> [Recorded information]
* * * * * * *
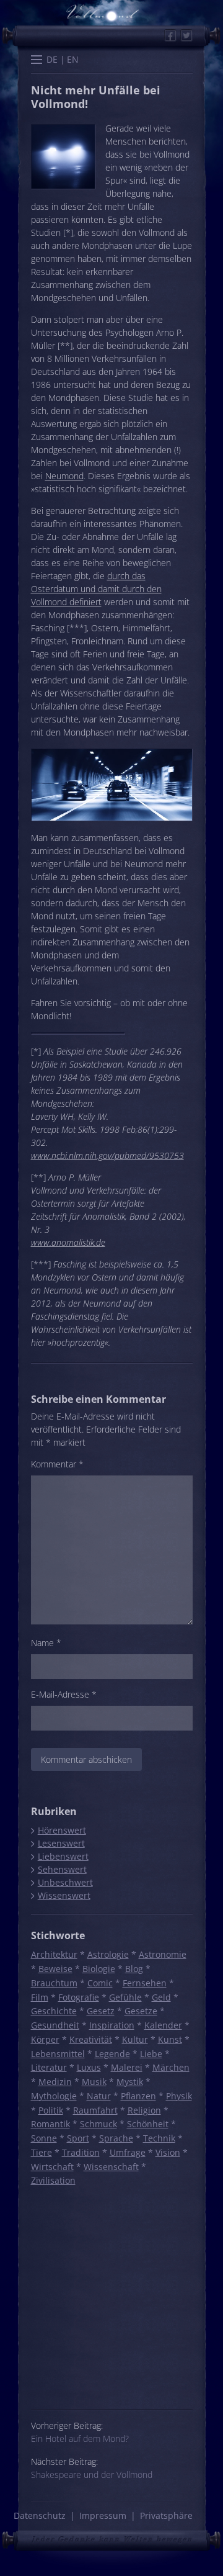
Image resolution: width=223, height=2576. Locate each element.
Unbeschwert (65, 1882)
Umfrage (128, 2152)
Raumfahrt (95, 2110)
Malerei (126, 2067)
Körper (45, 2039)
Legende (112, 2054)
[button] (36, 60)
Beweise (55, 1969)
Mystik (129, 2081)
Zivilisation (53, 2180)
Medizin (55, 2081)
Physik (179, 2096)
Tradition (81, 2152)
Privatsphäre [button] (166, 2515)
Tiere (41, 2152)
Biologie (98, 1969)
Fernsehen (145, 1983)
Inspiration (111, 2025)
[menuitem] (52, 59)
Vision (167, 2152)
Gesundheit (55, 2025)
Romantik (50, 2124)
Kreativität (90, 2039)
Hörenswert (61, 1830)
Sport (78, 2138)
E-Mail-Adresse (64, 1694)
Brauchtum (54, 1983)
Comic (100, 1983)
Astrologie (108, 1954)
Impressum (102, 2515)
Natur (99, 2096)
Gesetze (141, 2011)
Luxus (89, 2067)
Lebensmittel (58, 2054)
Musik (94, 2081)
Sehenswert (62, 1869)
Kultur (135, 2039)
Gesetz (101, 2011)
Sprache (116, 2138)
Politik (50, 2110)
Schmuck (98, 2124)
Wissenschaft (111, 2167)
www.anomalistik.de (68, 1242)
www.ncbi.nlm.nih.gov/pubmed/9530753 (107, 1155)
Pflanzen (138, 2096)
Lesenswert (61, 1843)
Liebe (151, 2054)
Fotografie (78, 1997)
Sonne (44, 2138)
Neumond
* * * * * * *
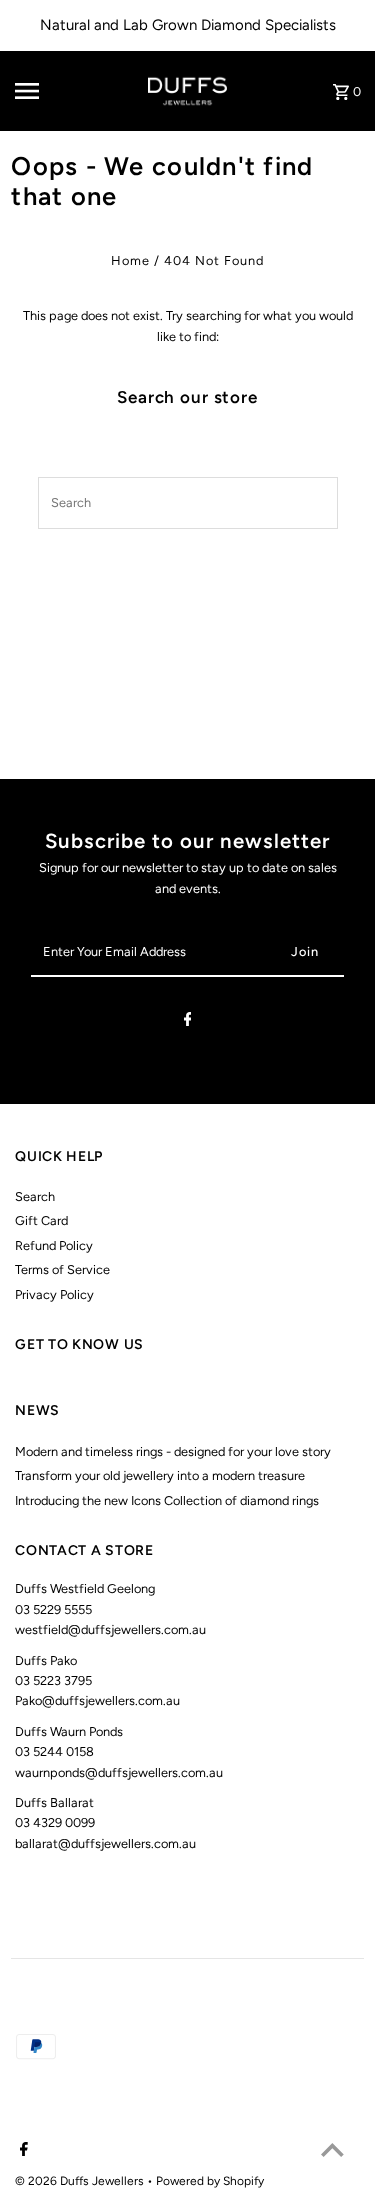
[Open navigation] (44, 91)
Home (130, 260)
* * * * * * *
> [Prompt]
Every line above from the line with "Image resolution: width=223, height=2576." to the line with "Sport (78, 2138)", both included, must be reproduced exactly, and no other line may appear.

> [Response]
Image resolution: width=223, height=2576. Locate each element.
Unbeschwert (65, 1882)
Umfrage (128, 2152)
Raumfahrt (95, 2110)
Malerei (126, 2067)
Körper (45, 2039)
Legende (112, 2054)
[button] (36, 60)
Beweise (55, 1969)
Mystik (129, 2081)
Zivilisation (53, 2180)
Medizin (55, 2081)
Physik (179, 2096)
Tradition (81, 2152)
Privatsphäre [button] (166, 2515)
Tiere (41, 2152)
Biologie (98, 1969)
Fernsehen (145, 1983)
Inspiration (111, 2025)
[menuitem] (52, 59)
Vision (167, 2152)
Gesundheit (55, 2025)
Romantik (50, 2124)
Kreativität (90, 2039)
Hörenswert (61, 1830)
Sport (78, 2138)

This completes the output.